## Work required
Only the lines with the string "computer" are needed; return each of them from the entries below.

[Dataset records]
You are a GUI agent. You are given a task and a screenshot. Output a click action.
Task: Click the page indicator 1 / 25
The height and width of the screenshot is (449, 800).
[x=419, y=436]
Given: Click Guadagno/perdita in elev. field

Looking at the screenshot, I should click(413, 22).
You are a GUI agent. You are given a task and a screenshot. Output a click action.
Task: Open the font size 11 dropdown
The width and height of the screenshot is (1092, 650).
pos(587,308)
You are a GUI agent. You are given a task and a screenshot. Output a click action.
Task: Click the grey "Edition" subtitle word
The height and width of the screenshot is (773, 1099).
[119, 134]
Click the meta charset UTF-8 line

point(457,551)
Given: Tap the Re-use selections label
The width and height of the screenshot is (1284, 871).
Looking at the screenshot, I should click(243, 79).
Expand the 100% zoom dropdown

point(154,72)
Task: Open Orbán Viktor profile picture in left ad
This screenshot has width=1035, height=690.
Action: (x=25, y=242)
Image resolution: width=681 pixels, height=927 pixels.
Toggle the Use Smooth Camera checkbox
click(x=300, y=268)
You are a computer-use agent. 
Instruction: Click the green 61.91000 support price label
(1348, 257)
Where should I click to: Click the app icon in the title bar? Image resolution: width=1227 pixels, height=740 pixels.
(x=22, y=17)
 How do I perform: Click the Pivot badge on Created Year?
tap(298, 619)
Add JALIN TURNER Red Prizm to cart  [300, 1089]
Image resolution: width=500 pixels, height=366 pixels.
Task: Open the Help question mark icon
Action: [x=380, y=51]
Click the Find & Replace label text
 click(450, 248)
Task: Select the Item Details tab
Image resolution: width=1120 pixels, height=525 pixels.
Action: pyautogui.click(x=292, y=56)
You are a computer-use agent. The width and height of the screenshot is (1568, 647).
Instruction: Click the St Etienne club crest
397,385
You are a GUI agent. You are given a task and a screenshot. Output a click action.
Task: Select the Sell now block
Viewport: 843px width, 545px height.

## Exercise answer
You are a computer-use agent. 
You are a computer-use agent. The width and height of the screenshot is (1568, 647).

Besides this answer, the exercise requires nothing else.